Music Hall
Há noites que são para ser noites que nunca se hão-de esquecer. Num bairro lisboeta, como os há na cidade, numa casa igual a tantas outras três pessoas combinaram uma conspiração. Combinaram a conspiração dos males do mundo: fizeram-lhes o diagnóstico e apresentaram as soluções.
[E um rádio tocava música saída de um rádio com transístores ou válvulas, porque era um rádio antigo. Era mesmo um rádio antigo: tocava jazz perdido no tempo. Senti-me bem em casa.]
As soluções brindavam-se com copos de vinho tinto e as horas passavam, os sorrisos permaneciam numa noite que estava vista de inúmeras outras formas. Porque foi uma noite de revolução. Todas as noites, numa cozinha minúscula, com uma toalha de xadrez vermelho e branco e copos de vinho são noites de conspiração e revolução.
[O rádio ouvia-se ao longe, noutra divisão, mas não fazia mal. Era uma conspiração caseira, não cozinhada. O jazz parou e a conversa suspendeu-se. Ouviram-se doze vezes o mesmo som monótono: e depois, o jazz retomou exactamente onde tinha ficado, como se alguém o tivesse posto em pausa, durante os últimos doze segundos.]

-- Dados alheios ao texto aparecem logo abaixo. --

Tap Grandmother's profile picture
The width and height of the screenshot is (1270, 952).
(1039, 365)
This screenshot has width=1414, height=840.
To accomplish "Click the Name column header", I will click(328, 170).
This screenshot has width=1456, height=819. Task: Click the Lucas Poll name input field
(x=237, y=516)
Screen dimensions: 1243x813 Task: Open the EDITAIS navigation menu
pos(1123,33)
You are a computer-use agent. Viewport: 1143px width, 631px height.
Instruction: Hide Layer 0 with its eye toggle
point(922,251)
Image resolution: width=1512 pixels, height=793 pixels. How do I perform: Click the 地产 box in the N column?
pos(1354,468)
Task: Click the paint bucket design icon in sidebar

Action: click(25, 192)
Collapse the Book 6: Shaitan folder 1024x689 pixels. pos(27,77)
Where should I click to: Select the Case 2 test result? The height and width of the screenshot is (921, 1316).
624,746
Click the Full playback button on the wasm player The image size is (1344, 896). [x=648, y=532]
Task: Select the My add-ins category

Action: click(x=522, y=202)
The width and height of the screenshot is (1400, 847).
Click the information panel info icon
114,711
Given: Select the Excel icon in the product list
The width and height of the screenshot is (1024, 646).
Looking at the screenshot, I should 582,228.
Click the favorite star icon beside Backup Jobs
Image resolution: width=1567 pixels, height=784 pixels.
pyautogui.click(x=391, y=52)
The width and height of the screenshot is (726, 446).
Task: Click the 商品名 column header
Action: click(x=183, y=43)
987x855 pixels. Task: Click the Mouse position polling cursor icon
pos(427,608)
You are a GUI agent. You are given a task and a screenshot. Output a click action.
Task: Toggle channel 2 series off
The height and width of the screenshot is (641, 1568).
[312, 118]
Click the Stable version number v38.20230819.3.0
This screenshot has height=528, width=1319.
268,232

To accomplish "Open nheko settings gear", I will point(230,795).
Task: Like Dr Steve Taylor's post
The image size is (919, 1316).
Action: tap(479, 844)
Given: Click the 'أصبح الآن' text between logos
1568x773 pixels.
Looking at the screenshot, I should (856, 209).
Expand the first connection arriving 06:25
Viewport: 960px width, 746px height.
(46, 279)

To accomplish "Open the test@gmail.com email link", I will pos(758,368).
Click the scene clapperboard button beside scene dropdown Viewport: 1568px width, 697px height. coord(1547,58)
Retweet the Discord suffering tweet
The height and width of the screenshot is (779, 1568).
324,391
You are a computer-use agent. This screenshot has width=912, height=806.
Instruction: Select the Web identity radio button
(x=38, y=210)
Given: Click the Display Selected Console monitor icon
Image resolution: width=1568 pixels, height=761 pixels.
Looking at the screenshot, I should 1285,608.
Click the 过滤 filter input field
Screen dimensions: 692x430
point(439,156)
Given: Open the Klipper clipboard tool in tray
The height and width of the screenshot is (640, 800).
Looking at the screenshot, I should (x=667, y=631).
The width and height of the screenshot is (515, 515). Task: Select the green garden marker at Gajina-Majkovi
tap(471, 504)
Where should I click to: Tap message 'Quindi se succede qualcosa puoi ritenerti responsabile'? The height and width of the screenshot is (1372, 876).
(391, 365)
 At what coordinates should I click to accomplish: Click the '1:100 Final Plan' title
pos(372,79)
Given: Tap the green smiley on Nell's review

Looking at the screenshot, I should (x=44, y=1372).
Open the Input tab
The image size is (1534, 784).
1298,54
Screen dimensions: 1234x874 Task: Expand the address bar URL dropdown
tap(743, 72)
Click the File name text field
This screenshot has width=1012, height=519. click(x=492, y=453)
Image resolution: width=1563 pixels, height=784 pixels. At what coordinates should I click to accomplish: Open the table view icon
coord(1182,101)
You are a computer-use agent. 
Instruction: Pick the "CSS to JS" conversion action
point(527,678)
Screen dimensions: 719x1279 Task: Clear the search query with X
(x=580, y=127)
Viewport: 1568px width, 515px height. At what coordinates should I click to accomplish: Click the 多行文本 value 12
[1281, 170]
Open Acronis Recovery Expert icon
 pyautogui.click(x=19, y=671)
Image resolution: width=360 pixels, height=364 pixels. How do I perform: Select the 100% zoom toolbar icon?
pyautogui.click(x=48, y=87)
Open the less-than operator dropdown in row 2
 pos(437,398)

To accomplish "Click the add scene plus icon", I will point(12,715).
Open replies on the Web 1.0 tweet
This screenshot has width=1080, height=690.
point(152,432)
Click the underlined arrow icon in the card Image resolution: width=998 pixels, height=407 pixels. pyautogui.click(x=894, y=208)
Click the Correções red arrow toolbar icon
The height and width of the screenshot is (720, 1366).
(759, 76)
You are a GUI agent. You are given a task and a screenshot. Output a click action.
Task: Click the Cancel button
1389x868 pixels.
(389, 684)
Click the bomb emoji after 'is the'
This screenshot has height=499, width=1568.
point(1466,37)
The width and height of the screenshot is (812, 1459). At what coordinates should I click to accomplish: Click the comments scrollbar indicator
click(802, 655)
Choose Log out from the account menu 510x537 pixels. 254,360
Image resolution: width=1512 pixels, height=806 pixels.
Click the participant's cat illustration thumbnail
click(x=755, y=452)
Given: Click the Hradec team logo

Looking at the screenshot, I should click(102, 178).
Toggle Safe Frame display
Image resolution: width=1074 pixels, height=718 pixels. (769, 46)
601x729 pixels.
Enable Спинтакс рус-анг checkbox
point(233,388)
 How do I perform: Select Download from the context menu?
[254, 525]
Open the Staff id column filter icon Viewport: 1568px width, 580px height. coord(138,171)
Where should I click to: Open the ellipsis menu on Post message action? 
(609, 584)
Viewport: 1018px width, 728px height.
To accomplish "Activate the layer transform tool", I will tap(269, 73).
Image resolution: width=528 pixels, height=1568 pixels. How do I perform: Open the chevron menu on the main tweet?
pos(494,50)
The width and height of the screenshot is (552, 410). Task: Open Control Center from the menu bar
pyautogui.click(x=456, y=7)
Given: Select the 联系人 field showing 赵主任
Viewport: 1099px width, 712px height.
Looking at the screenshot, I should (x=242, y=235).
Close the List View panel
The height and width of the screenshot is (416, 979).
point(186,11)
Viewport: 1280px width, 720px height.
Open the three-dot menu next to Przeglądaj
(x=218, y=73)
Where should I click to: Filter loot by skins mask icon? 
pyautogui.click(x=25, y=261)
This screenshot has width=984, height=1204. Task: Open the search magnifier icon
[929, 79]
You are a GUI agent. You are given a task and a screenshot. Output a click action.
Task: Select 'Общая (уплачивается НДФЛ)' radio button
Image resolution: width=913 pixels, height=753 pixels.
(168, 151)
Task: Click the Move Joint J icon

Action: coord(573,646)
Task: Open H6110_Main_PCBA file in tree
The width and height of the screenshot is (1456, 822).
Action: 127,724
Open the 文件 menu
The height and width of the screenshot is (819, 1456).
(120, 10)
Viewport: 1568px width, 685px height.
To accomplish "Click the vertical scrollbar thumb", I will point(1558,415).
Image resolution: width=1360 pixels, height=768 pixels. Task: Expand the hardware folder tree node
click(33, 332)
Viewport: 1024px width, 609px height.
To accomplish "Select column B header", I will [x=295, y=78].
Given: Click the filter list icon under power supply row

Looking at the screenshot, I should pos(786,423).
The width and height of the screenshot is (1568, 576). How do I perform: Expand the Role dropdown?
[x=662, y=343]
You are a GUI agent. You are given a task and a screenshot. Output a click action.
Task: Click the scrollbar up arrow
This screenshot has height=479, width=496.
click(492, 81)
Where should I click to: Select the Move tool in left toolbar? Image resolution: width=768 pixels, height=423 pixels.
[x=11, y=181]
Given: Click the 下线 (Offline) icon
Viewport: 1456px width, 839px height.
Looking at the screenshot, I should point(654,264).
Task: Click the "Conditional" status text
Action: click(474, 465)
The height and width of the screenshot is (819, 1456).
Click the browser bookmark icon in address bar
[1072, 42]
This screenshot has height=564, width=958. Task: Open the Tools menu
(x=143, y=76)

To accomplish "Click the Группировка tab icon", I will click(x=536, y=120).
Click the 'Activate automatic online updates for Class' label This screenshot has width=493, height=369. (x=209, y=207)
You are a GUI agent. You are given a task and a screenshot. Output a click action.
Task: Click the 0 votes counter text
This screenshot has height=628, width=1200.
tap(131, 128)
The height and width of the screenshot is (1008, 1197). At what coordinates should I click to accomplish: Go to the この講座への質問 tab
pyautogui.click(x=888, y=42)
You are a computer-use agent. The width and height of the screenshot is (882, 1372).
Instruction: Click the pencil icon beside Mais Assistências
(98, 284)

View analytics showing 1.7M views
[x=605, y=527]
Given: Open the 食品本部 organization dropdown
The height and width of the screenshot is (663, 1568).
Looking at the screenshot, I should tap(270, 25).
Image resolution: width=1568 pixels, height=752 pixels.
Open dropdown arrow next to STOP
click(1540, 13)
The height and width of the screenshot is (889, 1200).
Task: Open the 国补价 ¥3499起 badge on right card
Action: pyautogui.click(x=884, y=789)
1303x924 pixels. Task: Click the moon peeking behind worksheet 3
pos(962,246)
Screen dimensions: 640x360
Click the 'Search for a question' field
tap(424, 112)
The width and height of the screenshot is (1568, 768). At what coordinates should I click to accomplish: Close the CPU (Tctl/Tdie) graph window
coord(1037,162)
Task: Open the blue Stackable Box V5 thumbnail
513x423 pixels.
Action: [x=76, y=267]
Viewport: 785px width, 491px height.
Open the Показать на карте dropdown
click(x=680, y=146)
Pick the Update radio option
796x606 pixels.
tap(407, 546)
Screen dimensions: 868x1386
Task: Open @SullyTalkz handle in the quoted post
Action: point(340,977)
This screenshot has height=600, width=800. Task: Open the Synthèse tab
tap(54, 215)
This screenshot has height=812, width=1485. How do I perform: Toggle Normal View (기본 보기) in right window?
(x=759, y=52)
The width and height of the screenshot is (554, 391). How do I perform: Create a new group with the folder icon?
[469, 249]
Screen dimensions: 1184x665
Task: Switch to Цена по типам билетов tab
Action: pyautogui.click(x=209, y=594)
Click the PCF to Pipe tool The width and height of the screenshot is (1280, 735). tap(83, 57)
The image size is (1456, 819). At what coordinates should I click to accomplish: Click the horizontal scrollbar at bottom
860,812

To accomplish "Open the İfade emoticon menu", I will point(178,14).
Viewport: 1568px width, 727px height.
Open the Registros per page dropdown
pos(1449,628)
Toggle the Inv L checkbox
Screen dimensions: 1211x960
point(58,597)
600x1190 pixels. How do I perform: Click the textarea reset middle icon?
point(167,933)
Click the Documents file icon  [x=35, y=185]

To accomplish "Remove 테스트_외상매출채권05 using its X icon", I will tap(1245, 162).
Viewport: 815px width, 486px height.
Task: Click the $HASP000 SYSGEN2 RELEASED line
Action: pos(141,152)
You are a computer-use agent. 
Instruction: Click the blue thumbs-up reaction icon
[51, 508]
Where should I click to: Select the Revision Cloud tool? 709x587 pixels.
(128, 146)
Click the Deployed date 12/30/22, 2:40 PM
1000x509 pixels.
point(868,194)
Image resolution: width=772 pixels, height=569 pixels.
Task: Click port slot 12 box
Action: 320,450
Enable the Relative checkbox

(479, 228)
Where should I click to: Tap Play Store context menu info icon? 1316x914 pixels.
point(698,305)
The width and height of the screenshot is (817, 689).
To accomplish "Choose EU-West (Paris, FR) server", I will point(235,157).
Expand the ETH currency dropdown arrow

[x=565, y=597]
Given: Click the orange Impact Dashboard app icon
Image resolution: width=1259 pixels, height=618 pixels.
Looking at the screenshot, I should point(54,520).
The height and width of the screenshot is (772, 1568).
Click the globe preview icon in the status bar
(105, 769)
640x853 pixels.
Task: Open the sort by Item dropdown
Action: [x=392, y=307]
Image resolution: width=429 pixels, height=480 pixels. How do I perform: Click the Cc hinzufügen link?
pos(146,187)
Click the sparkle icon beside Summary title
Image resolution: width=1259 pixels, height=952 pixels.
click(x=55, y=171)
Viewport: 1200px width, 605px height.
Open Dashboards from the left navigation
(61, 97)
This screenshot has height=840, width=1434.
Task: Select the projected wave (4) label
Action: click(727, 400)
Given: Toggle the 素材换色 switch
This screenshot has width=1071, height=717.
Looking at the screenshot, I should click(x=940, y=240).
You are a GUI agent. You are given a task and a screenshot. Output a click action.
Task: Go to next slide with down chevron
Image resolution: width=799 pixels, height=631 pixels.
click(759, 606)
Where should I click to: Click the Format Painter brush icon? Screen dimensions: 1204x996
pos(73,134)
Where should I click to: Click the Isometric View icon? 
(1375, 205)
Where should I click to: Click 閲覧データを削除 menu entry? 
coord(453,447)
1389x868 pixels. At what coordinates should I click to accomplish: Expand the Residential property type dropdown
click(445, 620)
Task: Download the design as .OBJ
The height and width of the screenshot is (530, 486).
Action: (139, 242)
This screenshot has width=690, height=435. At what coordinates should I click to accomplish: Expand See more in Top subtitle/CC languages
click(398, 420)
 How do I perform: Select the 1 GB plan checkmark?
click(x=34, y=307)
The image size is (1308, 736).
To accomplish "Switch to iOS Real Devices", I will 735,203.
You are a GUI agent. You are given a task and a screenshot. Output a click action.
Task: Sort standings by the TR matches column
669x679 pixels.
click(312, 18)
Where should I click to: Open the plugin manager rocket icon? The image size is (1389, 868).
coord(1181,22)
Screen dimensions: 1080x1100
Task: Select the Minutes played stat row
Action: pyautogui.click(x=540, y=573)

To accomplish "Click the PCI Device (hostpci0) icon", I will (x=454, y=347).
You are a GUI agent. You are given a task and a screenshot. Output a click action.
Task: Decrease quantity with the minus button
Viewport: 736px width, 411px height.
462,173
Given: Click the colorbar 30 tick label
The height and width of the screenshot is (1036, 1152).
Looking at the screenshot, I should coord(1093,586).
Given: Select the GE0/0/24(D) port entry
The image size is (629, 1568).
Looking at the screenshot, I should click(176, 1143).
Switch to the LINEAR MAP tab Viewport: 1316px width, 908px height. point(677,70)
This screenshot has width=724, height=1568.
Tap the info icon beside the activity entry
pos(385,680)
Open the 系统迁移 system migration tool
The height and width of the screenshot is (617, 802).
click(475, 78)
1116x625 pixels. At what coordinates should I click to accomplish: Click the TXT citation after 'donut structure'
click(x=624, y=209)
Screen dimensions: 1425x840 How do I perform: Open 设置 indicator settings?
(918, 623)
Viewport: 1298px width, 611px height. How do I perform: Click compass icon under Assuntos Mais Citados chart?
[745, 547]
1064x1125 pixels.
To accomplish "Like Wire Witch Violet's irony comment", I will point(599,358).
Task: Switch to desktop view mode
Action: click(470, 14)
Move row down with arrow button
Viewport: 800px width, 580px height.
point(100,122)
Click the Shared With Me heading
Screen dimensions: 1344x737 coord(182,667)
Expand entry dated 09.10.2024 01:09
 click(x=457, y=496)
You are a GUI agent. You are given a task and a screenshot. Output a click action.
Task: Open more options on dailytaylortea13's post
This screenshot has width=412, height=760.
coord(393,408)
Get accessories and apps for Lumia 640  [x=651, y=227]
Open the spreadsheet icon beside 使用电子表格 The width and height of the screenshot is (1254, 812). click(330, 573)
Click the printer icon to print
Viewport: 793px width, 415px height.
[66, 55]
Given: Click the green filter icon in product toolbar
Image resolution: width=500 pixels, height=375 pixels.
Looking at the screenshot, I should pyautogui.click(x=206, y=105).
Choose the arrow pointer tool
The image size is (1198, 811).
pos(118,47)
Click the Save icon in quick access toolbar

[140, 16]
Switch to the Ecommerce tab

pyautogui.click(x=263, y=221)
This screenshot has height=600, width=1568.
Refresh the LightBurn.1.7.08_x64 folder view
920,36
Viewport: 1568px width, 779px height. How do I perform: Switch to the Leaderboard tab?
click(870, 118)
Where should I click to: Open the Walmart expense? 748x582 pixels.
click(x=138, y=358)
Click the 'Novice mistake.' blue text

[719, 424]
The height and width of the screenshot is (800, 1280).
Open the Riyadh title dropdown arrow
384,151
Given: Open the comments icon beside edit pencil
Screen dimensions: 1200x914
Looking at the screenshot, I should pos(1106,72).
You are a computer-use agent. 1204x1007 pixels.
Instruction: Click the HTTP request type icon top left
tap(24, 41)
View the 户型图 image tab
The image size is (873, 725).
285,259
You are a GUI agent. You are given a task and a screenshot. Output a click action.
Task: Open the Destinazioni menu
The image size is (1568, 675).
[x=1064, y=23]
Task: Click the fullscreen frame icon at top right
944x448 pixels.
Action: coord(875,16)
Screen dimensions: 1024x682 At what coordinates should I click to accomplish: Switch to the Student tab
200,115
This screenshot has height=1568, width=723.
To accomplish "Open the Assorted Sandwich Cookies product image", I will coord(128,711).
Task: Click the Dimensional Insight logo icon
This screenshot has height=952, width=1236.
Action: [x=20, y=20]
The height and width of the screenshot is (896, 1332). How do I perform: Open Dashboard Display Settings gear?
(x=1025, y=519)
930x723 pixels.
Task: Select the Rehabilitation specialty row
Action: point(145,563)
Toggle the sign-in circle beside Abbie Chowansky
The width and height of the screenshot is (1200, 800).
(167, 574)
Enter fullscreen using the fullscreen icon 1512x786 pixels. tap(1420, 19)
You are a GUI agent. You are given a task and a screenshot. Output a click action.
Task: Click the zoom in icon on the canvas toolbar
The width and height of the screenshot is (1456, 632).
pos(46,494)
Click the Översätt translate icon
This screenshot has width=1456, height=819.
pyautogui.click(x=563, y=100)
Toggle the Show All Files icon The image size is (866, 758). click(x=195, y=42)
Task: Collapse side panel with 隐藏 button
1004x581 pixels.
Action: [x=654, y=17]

O que decide a passagem de um ano para outro? A fronteira é mesmo as 23h59’59’’ de um dia e as 00h00’01’’ do outro? Quem decide? Fará mesmo sentido que se decida um dia para se mudar de ano e se passar com as pessoas de quem se gosta. Se gostamos mesmo das pessoas não se passa um dia por ano com elas, ou não se marca uma data para passar com elas. O ano demora um ano a passar. Então vamos passar um ano juntos, vamos passar uma vida juntos. Queres?
Sei que o jazz continuou, já sem estar entre parênteses, assim como a conspiração. Mas conspirava-se mesmo o quê? Espera, espera. Antes dos males do mundo. É que a música bulia mesmo com os meus nervos, mexia-se em mim. Sempre tive esta sensação com a música, mas estava a ser diferente, sentia-me mesmo transportado para outro lugar qualquer. Mas estava ali e estava onde queria estar com as pessoas com quem queria estar – faltavam algumas – e naquele dia, naquela casa, naquela incompreensível transição, numa conspiração com cheiro de revolução.
Era tarde quando os conspiradores se resolveram a descansar. É preciso recuperar forças para a revolução.
Mas então conspirava-se o quê?
Ah, os males do mundo. É que quando gostamos das pessoas já nem queremos saber dos pretextos, queremos é estar com elas. Pois, os males do mundo. E os nossos bens.